Supervisor Markus Eyting

  • Primary fields: microeconomic foundations of information processing and belief formation, discrimination and disparities, behavioral frictions due to scarcity
  • Secondary fields: elicitation of subjective beliefs, organ donations, machine learning
  • Possible formats: extensive literature review, empirical work (data analysis, experiments)
  • Prerequisites: Prior knowledge in advanced microeconomics, behavioral economics, experimental economics, game theory, digital economics, microeconometrics, machine learning is beneficial.
  • Prerequisites for empirical work: knowledge of econometric methods and/or machine learning, strong skills in R, python or Stata.

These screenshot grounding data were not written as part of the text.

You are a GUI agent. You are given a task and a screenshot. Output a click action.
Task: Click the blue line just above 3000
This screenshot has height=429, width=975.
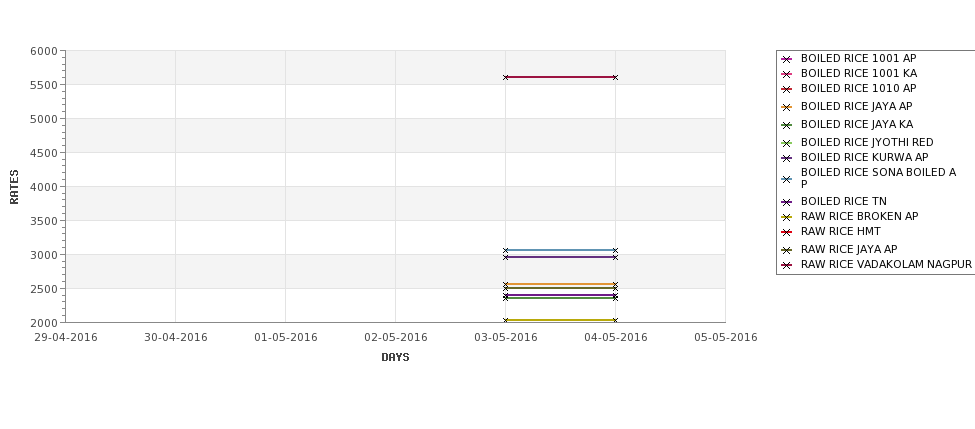[x=560, y=250]
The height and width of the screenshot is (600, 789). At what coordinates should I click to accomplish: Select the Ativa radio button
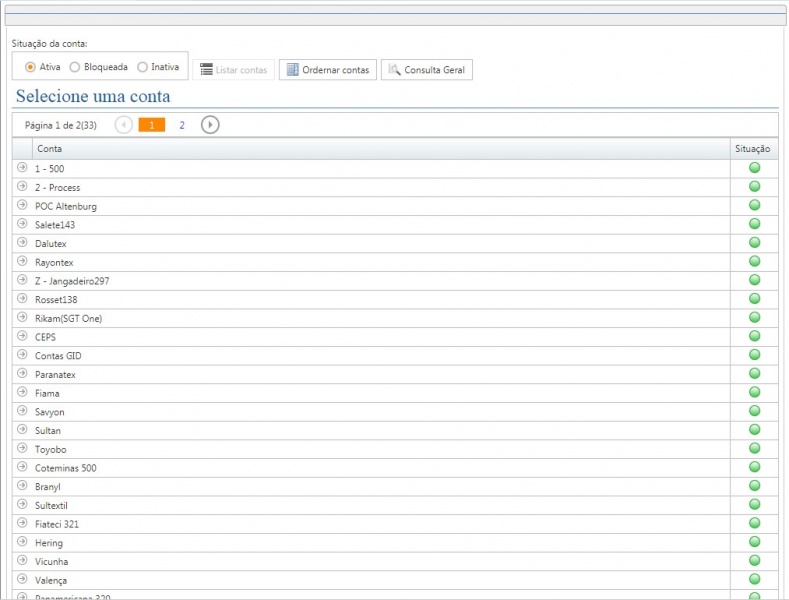click(30, 67)
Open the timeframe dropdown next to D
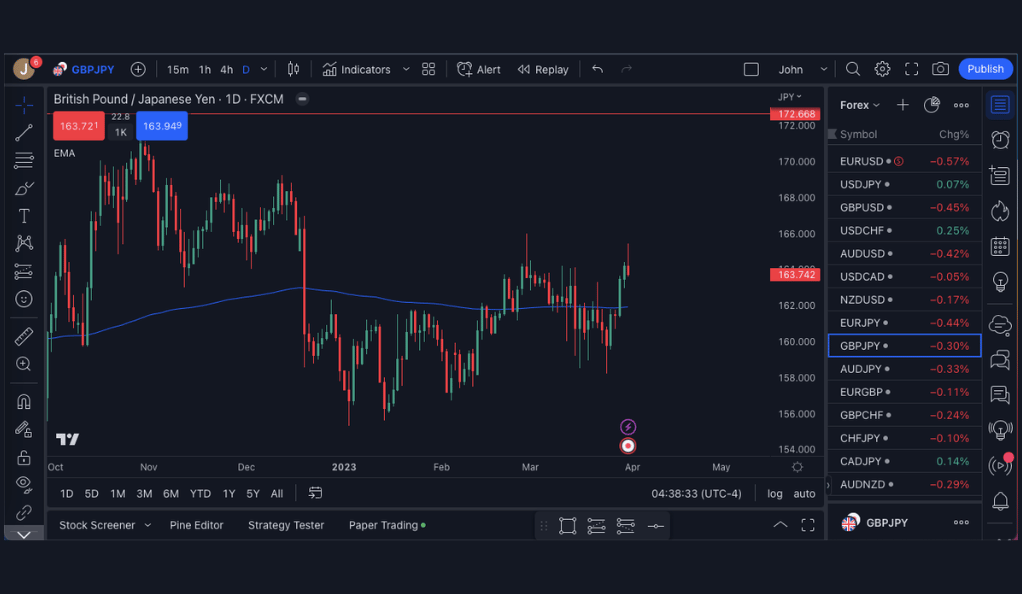Screen dimensions: 1022x594 point(262,69)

  • Exemplary directions for empirical work: Set-up and implementation of lab experiment (discrimination, organ donation, scarcity), ML prediction task, Replication analysis
  • Other: Student can bring their own dataset and pitch a related research question.

Supervisor Marcel Spieske

  • Primary fields: risk/ skewness preferences, Humain-AI interaction, complexity.

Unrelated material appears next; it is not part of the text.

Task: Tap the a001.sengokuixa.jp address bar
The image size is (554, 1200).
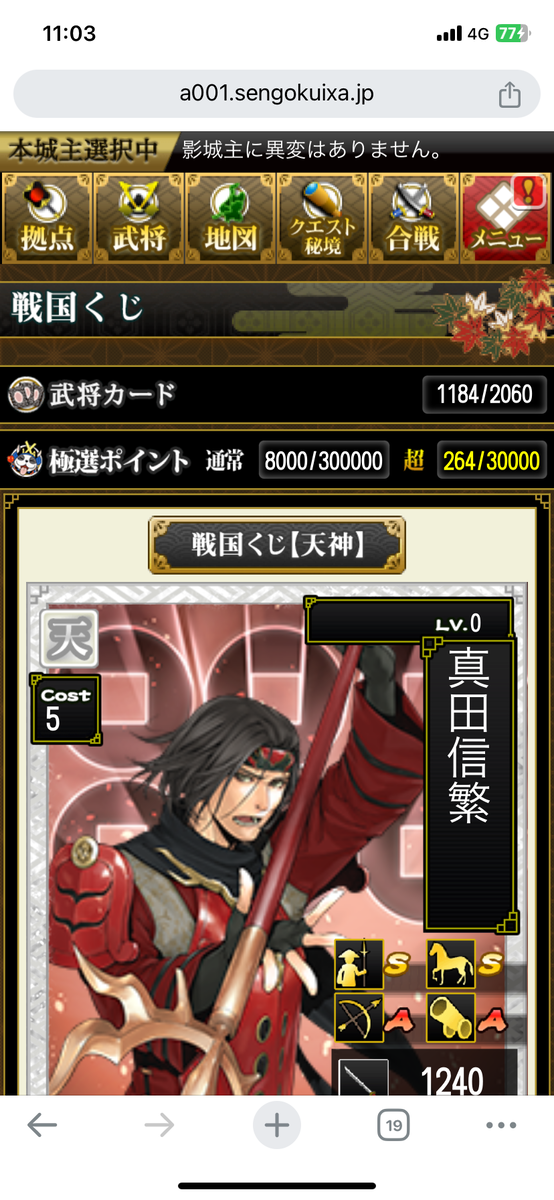Action: pos(277,95)
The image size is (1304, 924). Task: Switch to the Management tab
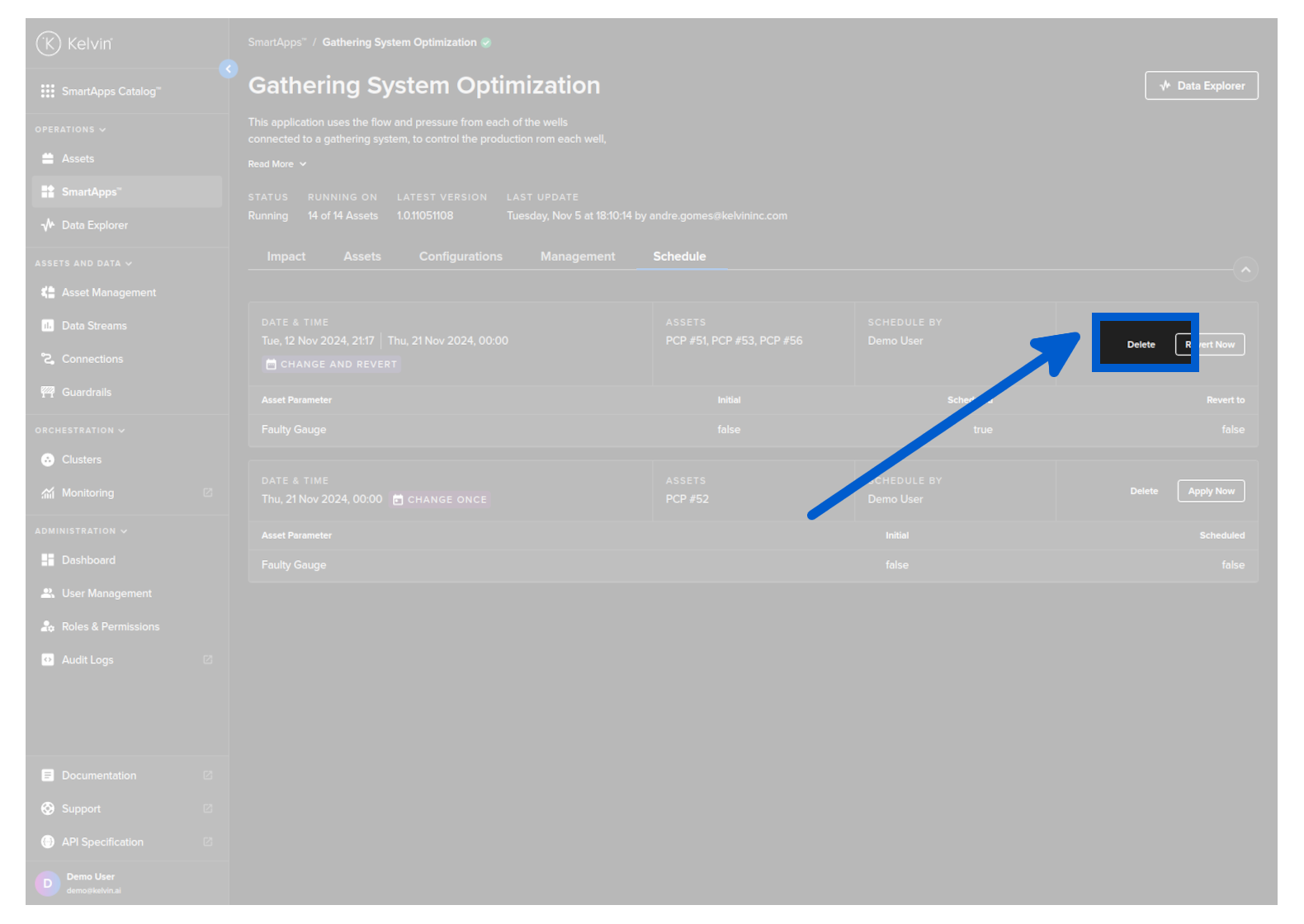pos(578,257)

  • Secondary fields: sustainable finance, cognition
  • Possible formats: extensive literature review, empirical work (data analysis, experiments)
  • Prerequisites: Prior knowledge in advanced microeconomics, behavioral economics, experimental economics, game theory, digital economics, microeconometrics, machine learning is beneficial.
  • Prerequirements for empirical work: Advanced knowledge of econometric methods and/or machine learning, strong skills in R, or Stata.
  • Exemplary directions for empirical work: Re-estimation of dataset from a lab experiment (research field: (behavioral) finance). ML prediction task, Set-up and implementation of lab experiment (behavioral measurement). Student can bring their own dataset for analysis and pitch a related research question.